EXERCISE DIRECTIONS:
Leave out every picture, and return exactly the lines from the line containing "You are a GUI" through the end of the records below, both inclusive.

Saved data entries:
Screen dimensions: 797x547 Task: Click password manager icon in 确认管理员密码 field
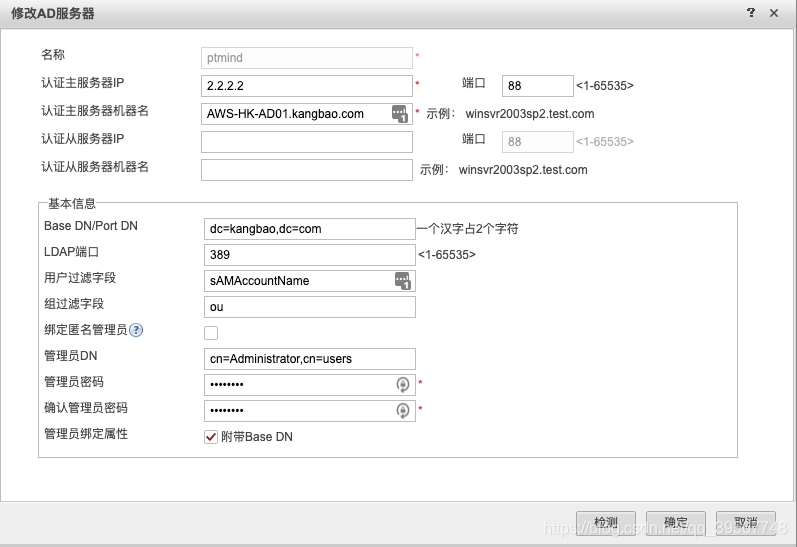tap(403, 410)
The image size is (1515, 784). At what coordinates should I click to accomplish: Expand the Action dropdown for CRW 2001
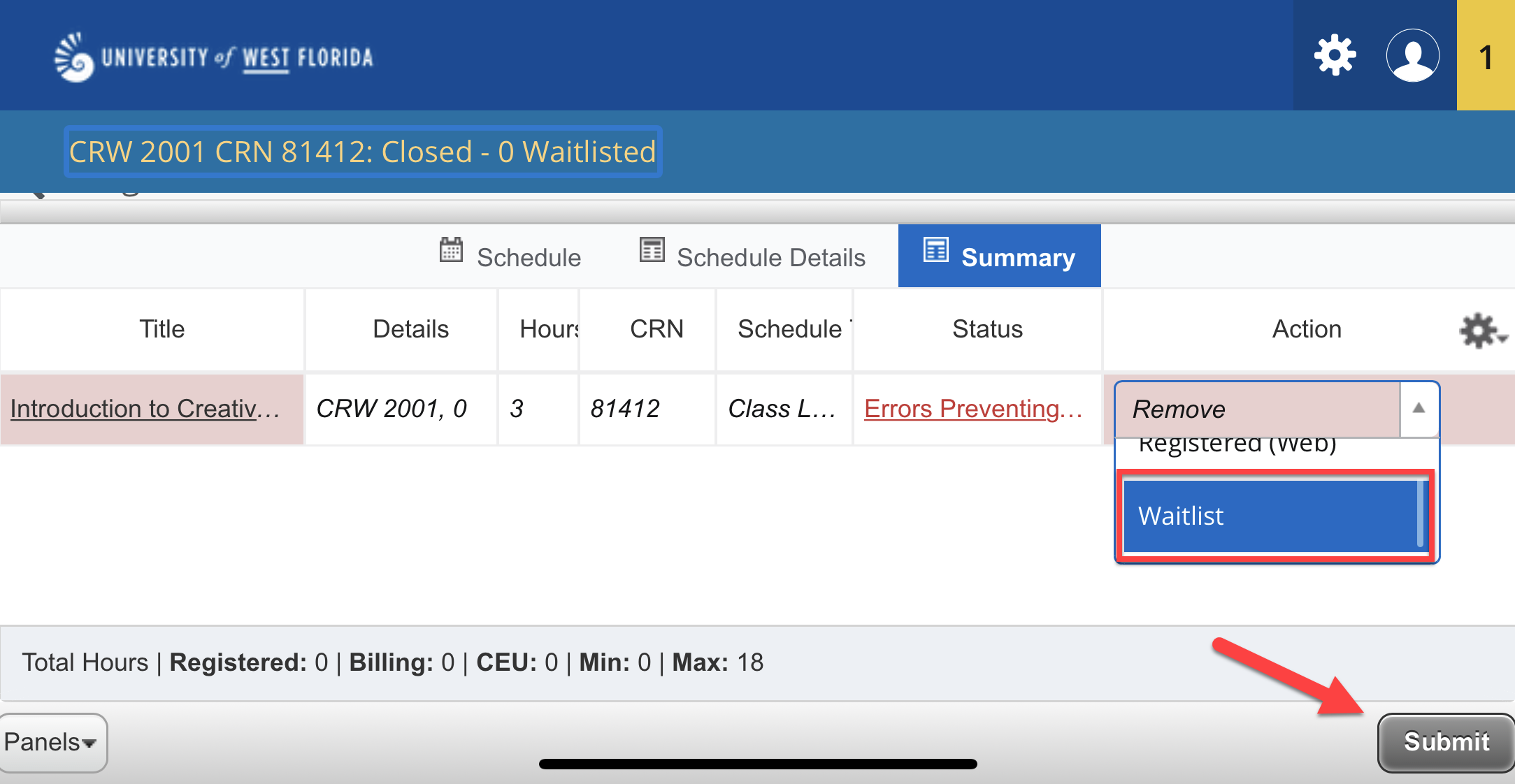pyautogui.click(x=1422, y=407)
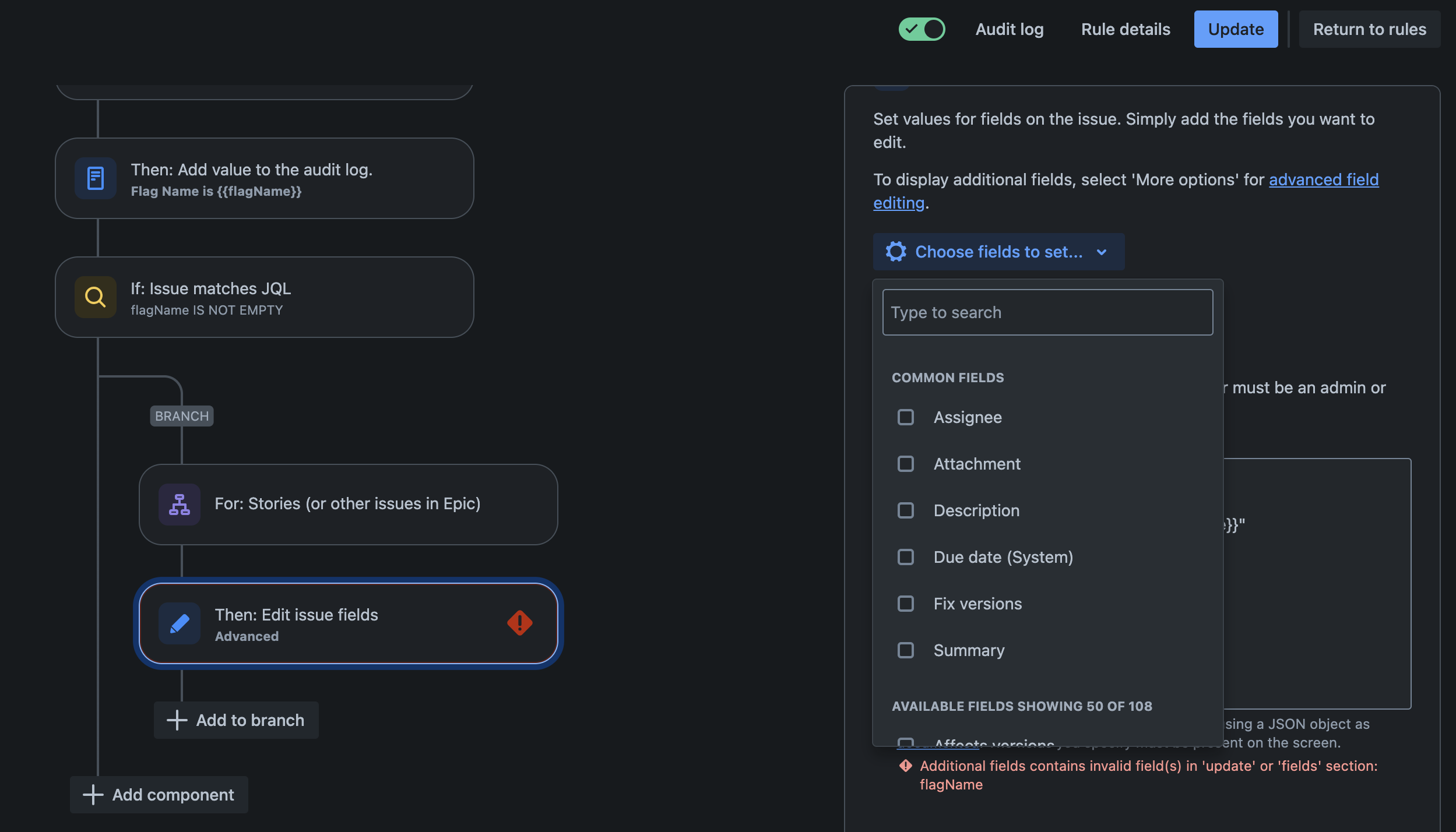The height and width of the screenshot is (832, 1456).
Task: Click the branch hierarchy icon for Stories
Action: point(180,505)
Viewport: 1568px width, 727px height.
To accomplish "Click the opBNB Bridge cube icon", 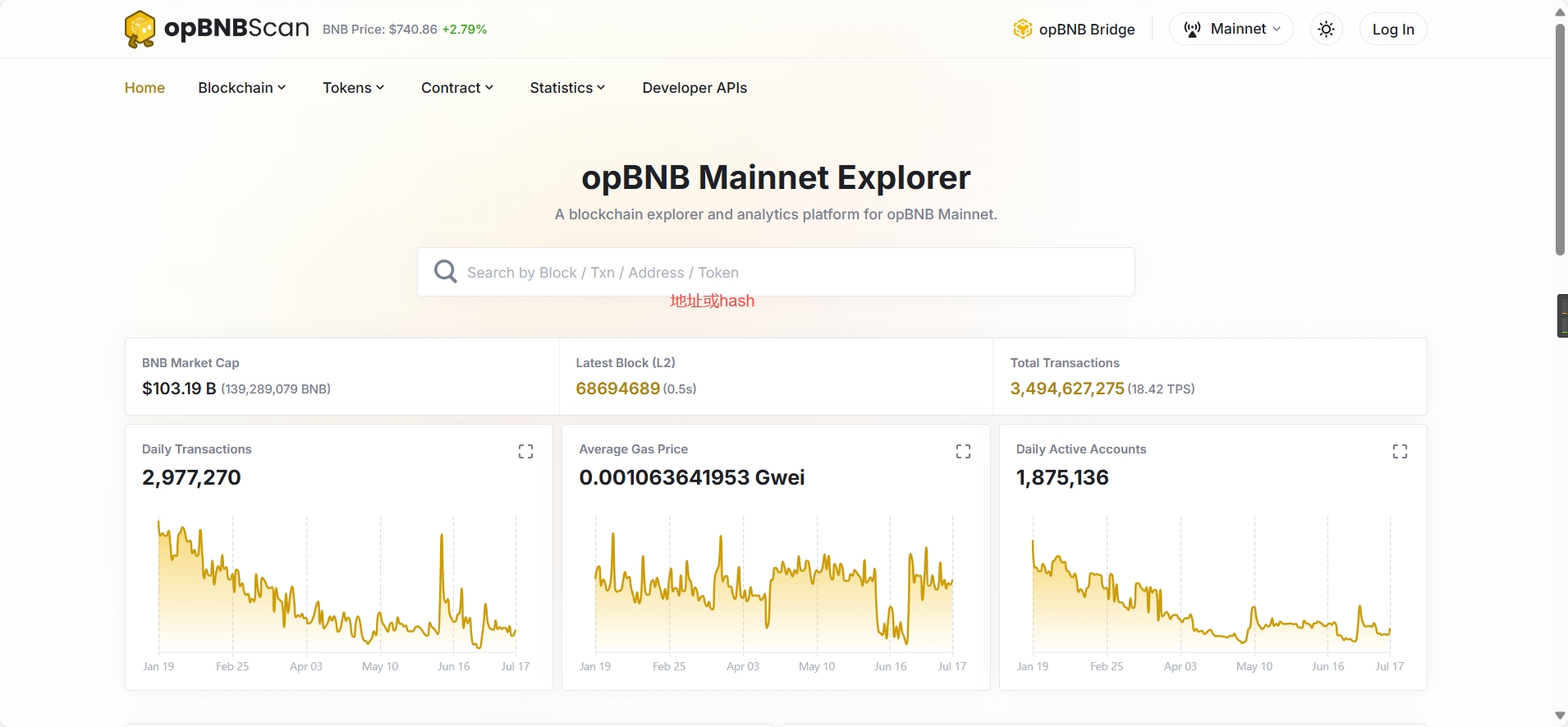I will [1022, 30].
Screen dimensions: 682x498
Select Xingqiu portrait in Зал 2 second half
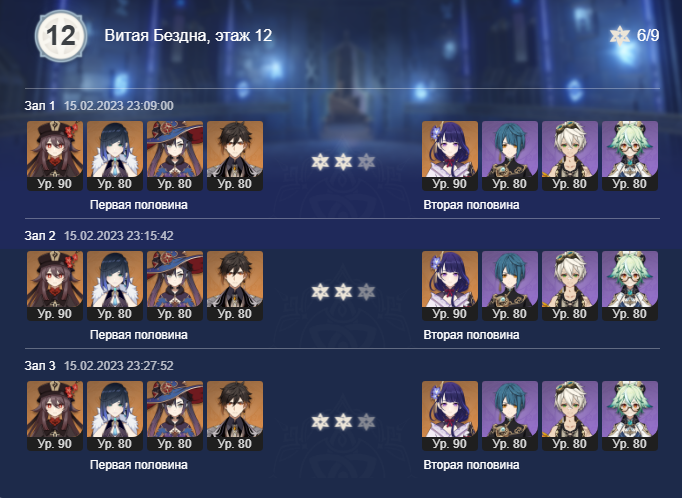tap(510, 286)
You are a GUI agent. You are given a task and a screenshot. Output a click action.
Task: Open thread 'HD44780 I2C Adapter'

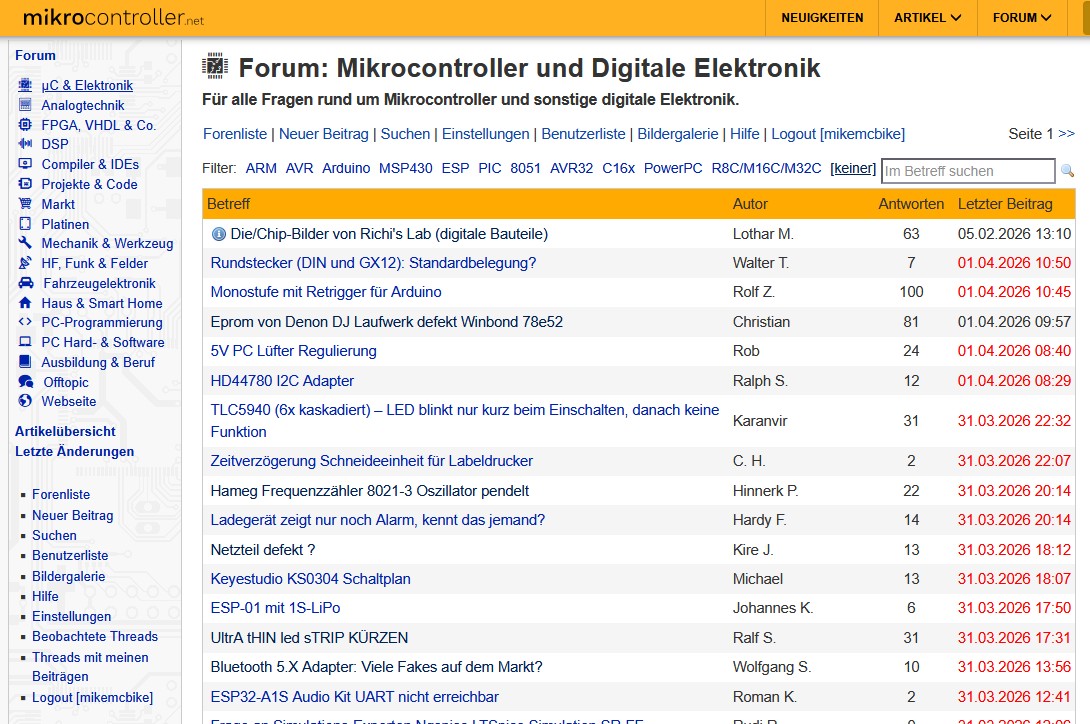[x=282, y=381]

ANSWER FOR THIS EXERCISE:
You are a GUI agent. You are given a task and a screenshot. Output a click action.
Task: Open thread 'HD44780 I2C Adapter'

[x=282, y=381]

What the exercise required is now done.